Sunday, October 22, 2006

changes

I think I'm going through a change. I cannot define it nor can I tell where it will take me, but I am becoming a different person either way....I can feel it. Maybe all the things I am doing to improve my life are making me learn something about myself. I've spent 32 years feeling out of place in my own life and I'm just beginning to see where I belong. I don't know. I think school has jump-started my brain though. I was kind of shriveling up from not challenging myself.

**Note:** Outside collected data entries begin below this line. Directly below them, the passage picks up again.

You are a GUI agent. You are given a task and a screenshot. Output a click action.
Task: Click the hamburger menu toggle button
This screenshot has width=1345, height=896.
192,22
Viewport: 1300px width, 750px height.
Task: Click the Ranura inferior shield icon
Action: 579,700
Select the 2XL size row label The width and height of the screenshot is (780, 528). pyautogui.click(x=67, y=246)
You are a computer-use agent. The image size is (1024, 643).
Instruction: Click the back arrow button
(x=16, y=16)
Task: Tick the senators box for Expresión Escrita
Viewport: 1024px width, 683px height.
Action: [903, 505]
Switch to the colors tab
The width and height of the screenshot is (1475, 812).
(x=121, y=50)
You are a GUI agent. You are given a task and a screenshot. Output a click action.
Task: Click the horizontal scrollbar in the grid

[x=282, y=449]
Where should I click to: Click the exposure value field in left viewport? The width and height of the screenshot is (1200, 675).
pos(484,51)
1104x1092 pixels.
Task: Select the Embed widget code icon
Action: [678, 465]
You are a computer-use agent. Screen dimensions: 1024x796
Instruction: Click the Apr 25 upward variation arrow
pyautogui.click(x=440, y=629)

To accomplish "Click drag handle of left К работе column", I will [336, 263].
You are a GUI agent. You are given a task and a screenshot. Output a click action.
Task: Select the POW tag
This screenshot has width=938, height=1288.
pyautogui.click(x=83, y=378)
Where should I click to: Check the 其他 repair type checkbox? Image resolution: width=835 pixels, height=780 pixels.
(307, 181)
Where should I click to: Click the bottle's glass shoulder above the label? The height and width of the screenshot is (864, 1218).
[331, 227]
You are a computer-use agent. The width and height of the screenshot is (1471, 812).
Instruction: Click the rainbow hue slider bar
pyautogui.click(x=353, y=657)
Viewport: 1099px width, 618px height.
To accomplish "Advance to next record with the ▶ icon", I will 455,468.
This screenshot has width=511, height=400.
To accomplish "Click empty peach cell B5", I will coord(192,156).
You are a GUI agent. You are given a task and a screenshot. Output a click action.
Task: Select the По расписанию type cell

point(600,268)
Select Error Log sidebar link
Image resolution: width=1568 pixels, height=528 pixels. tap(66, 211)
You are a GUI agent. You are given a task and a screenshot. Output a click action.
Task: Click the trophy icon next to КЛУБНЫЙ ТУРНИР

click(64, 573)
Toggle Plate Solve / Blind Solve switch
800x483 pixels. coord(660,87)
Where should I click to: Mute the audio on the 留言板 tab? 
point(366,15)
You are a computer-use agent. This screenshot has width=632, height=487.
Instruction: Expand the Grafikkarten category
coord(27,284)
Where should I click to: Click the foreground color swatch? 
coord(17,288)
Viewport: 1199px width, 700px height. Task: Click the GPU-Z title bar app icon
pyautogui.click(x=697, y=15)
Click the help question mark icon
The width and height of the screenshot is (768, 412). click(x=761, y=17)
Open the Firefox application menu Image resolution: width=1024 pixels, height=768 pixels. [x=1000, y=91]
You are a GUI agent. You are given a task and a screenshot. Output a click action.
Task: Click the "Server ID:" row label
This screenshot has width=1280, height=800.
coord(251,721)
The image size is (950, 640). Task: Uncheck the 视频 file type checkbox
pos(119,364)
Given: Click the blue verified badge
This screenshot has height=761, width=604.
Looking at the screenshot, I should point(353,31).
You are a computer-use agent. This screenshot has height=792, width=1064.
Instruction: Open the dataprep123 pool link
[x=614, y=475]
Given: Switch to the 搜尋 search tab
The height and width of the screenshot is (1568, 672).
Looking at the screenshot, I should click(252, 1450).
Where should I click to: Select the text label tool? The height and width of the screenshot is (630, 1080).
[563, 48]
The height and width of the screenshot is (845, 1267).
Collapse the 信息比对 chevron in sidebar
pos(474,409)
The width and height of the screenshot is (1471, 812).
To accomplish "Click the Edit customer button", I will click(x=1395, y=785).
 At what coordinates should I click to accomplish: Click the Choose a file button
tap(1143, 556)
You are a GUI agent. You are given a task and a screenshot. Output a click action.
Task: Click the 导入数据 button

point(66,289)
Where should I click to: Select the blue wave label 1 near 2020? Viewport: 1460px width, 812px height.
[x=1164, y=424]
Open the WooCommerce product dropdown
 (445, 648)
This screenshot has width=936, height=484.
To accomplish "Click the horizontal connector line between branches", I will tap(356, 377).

I know that I don't think I've ever been happy once in my life. I don't define my life in terms of happiness, because I know for a fact life should not be 24/7 happiness, but a little bit would be nice. At least a bit that didn't come with a heap of misery behind it. Maybe I'm afraid to be happy. The closest I've come to happy in months is having my truck home. I can drive it, carry stuff around, and enjoy it in general. It's not even in great shape and has a long way to go before anyone other than me would want it, but I've wanted a little pickup for the longest time and now I have one. I even feel half-ashamed that I did get a bit of a smile when I was driving it this afternoon. People shouldn't get joy from material possessions.

Working out has changed me too. I have a long way to go, but I'm pretty much in the best shape I've seem in 12 years. I will eventually get to the flat belly and what not, but in the meantime......

There is something missing though, and has been for awhile. I won't go into detail. Although this is my Soapbox of the Soul, there are something I will not openly disclose. That is something I hope will workout too.

1 comment:

My-Conscience said...

Everyone goes throught changes, just accept what God has laid out for you, and if you don't believe in God, just accept that your life going in a positive direction.